11.6 ICMP Unreachable Error (Fragmentation Required)

Another variation of the ICMP unreachable error occurs when a router receives a datagram that requires fragmentation, but the don't fragment (DF) flag is turned on in the IP header. This error can be used by a program that needs to determine the smallest MTU in the path to a destination ”called the path MTU discovery mechanism (Section 2.9).

Figure 11.9 shows the format of the ICMP unreachable error for this case. This differs from Figure 6.10 because bits 16 “31 of the second 32-bit word can provide the MTU of the next hop, instead of being 0.

Figure 11.9. ICMP unreachable error when fragmentation required but don't fragment bit set.

If a router doesn't provide this newer format ICMP error, the next-hop MTU is set to 0.
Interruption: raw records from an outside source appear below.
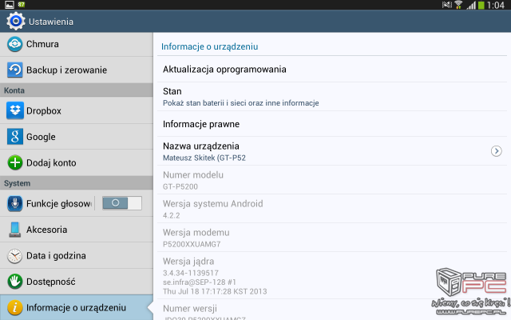
Task: Open the Dostępność hand icon
Action: click(14, 282)
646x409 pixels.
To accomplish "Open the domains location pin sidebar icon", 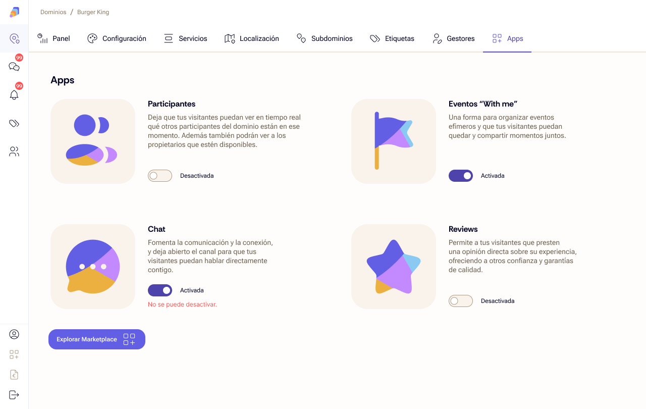I will (14, 38).
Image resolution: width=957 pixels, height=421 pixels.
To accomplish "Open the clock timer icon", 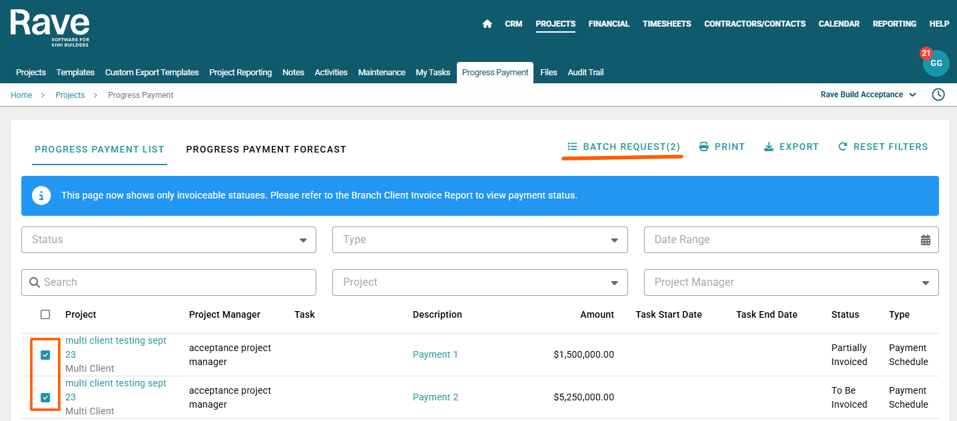I will 938,95.
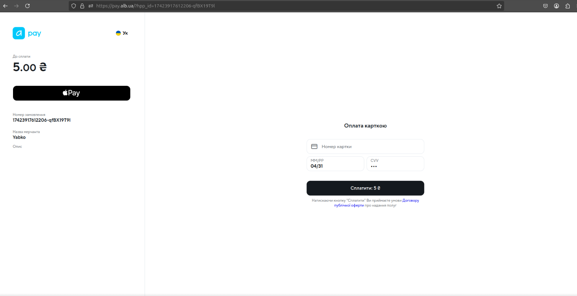Pay with the Apple Pay button

[x=72, y=93]
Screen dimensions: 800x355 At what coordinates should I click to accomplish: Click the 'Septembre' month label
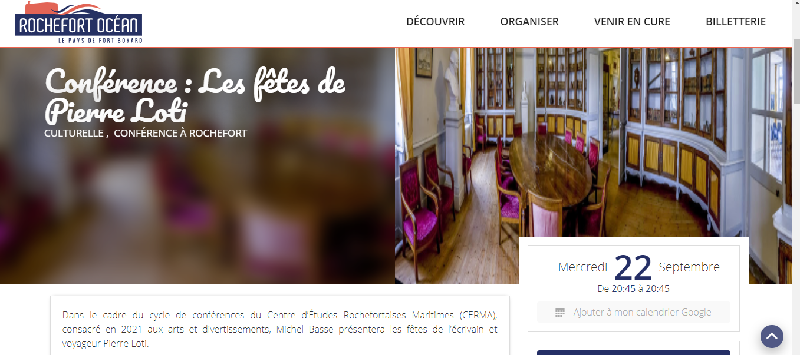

The new Router Requirements RFC [Almquist 1993] states that a router must generate this newer form when originating this ICMP unreachable error.

Example

A problem encountered by the author involving fragmentation and this ICMP error is trying to determine the MTU on the dialup SLIP link from the router netb to the host sun. We know the MTU of this link from sun to netb: it's part of the SLIP configuration process when SLIP was installed in the host sun, plus we saw it with the netstat command in Section 3.9. We want to determine the MTU in the other direction also. (In Chapter 25 we'll see how to determine this using SNMP.) On a point-to-point link, it is not required that the MTU be the same in both directions.
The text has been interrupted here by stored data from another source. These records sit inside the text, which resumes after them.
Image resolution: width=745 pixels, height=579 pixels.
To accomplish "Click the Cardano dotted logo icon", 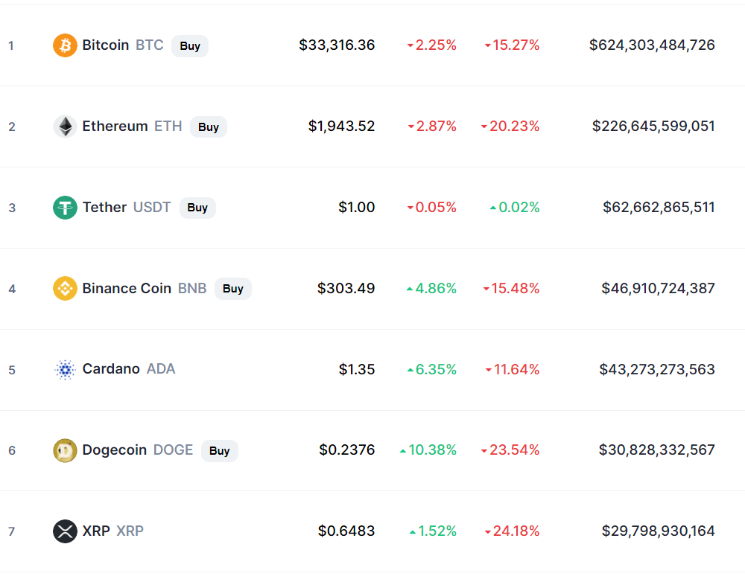I will tap(65, 370).
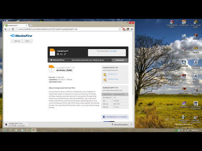Click the browser back arrow
The height and width of the screenshot is (151, 202).
5,29
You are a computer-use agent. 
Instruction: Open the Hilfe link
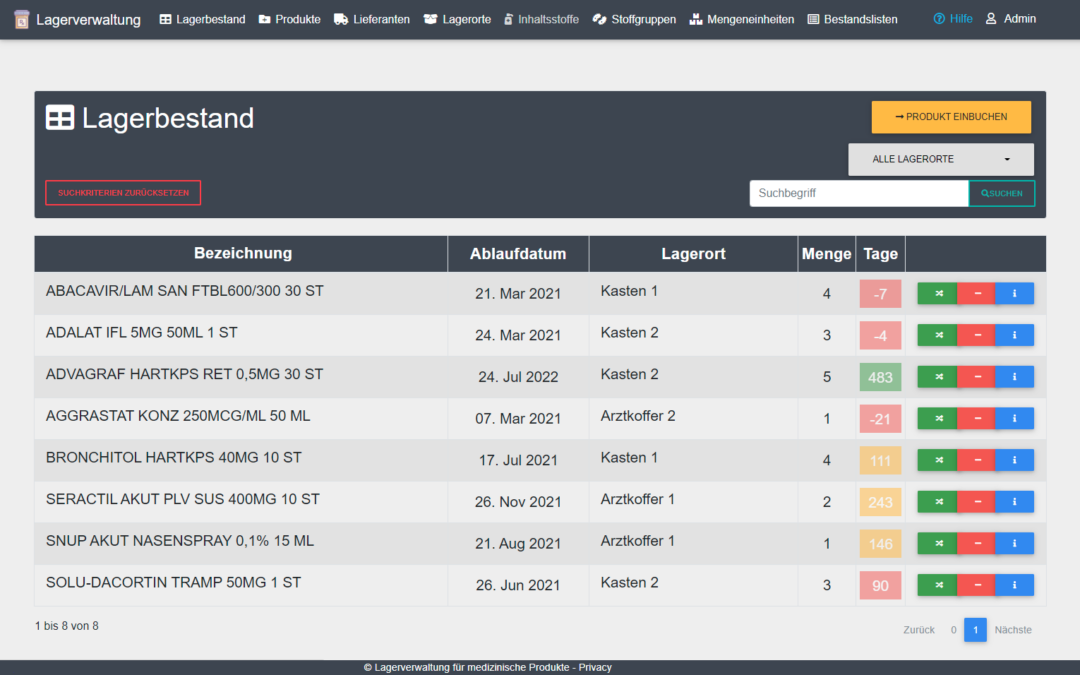click(x=953, y=19)

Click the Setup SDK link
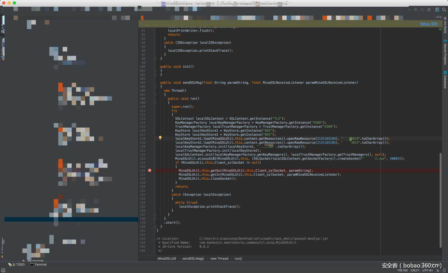tap(429, 24)
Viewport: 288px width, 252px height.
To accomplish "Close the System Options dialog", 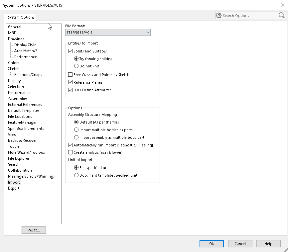I will point(283,5).
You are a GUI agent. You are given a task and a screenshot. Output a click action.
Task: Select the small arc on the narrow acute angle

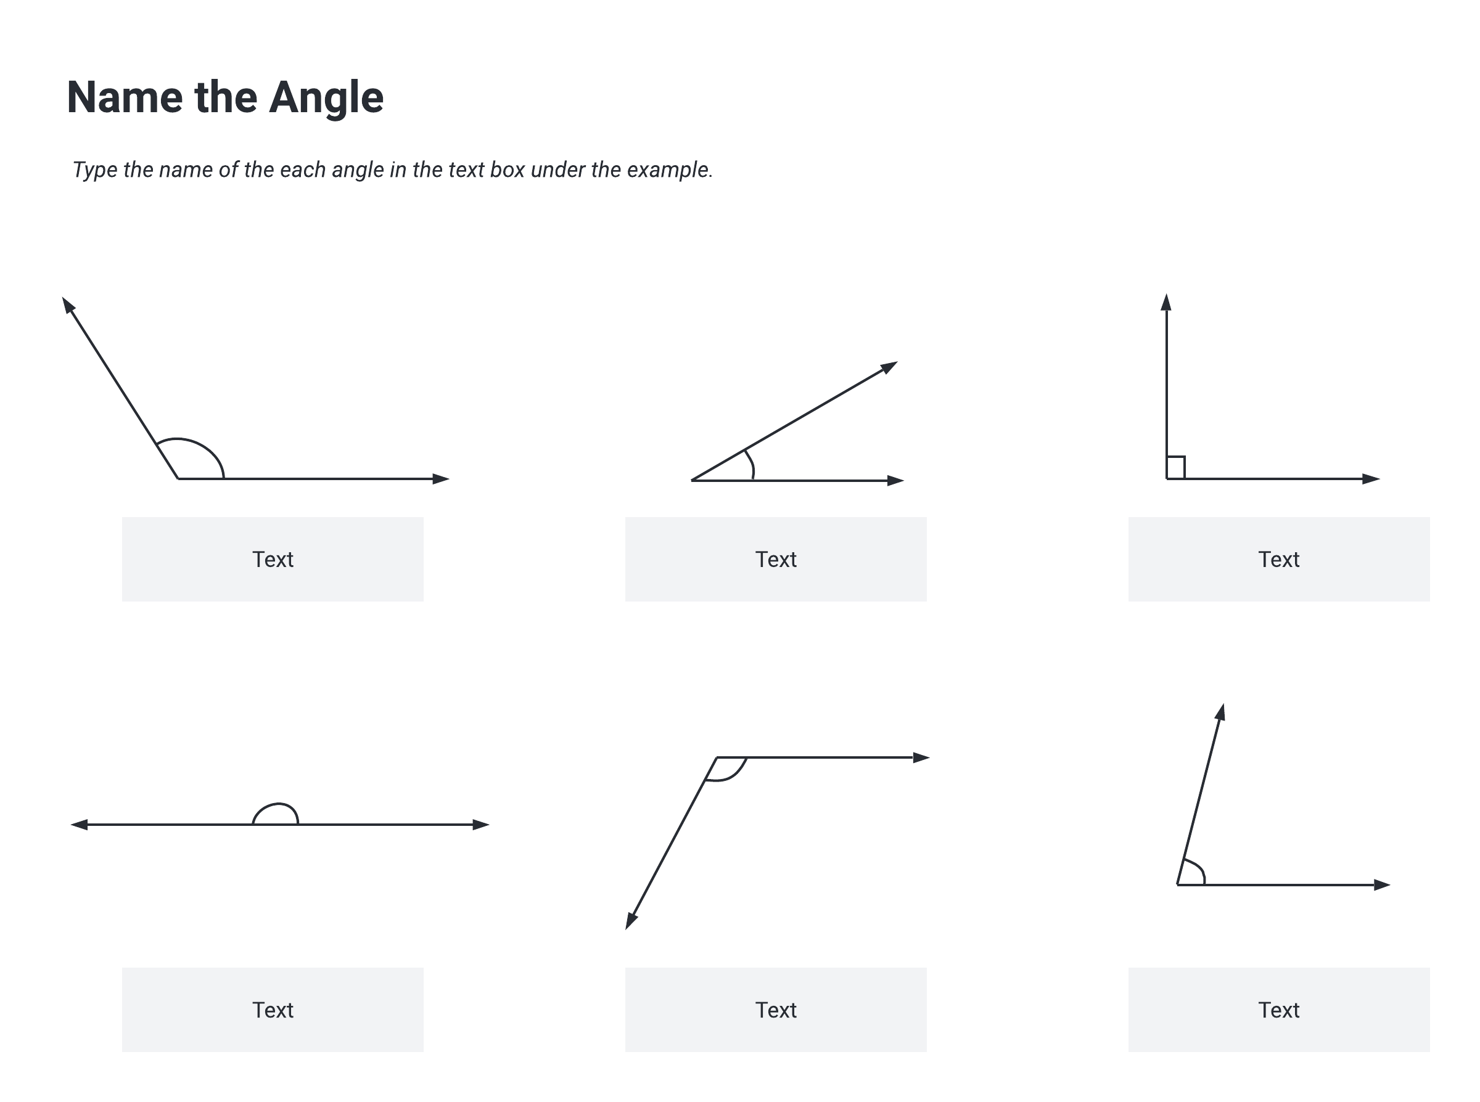pos(751,464)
The technique used was to run ping on the host Solaris, to the host bsdi, increasing the size of the data packets until fragmentation was seen on the incoming packets. This is shown in Figure 11.10.

Figure 11.10. Systems being used to determine MTU of SLIP link from netb to sun.
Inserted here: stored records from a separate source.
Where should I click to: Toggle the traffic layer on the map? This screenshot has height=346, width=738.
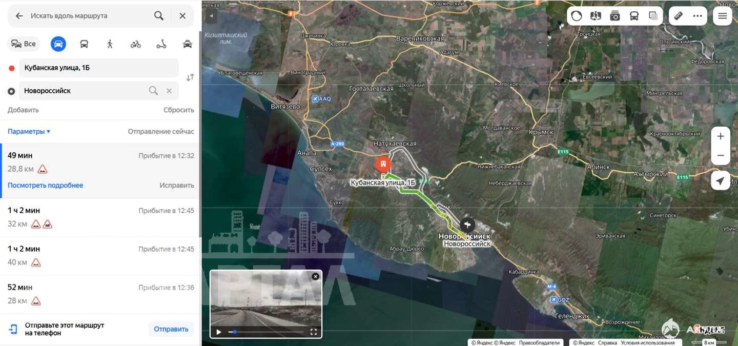tap(577, 16)
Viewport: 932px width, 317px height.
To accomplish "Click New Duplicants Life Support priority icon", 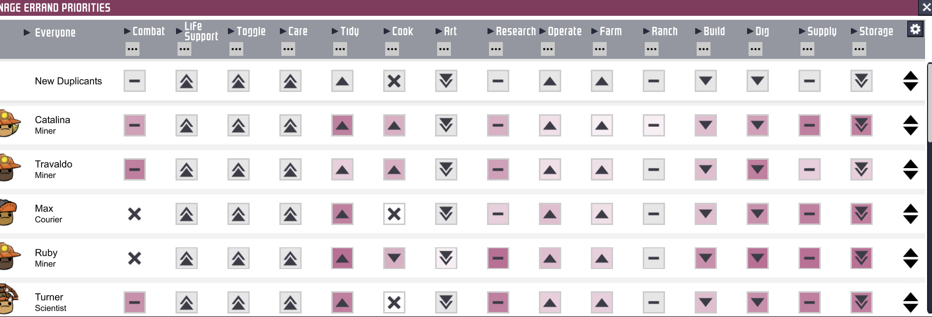I will click(x=186, y=81).
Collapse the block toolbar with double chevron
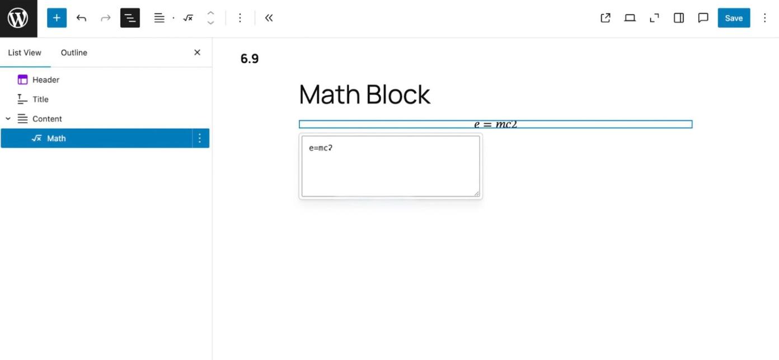The image size is (779, 360). click(x=269, y=18)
tcpdump was run on the host sun, watching the SLIP link, to see when fragmentation occurred. No fragmentation was observed and everything was fine until the size of the data portion of the ping packet was increased from 500 to 600 bytes. The incoming echo requests were seen (there was still no fragmentation), but the echo replies disappeared.

To track this down, tcpdump was also run on bsdi, to see what it was receiving and sending. Figure 11.11 shows the output.

Figure 11.11. tcpdump output for ping of bsdi from Solaris with 600-byte IP datagram.

First, the notation (DF) in each line means the don't fragment bit is turned on in the IP header. It turns out that Solaris 2.2 normally turns this bit on, as part of its implementation of the path MTU discovery mechanism.

Line 1 shows that the echo request got through the router netb to sun without being fragmented , and with the DF bit set, so we know that the SLIP MTU of netb has not been reached yet.

Next, notice in line 2 that the DF flag is copied into the echo reply. This is what causes the problem. The echo reply is the same size as the echo request (just over 600 bytes), but the MTU on sun 's outgoing SLIP interface is 552. The echo reply needs to be fragmented, but the DF flag is set. This causes sun to generate the ICMP unreachable error back to bsdi (where it's discarded).

This is why we never saw any echo replies on solaris. The replies never got past sun. Figure 11.12 shows the path of the packets.

Figure 11.12. Packets exchanged in example.

Finally, the notation mtu=0 in lines 3 and 6 of Figure 11.11 indicates that sun does not return the MTU of the outgoing interface in the ICMP unreachable message, as shown in Figure 11.9. (In Section 25.9 we return to this problem and use SNMP to determine that the MTU of the SLIP interface on netb is 1500.)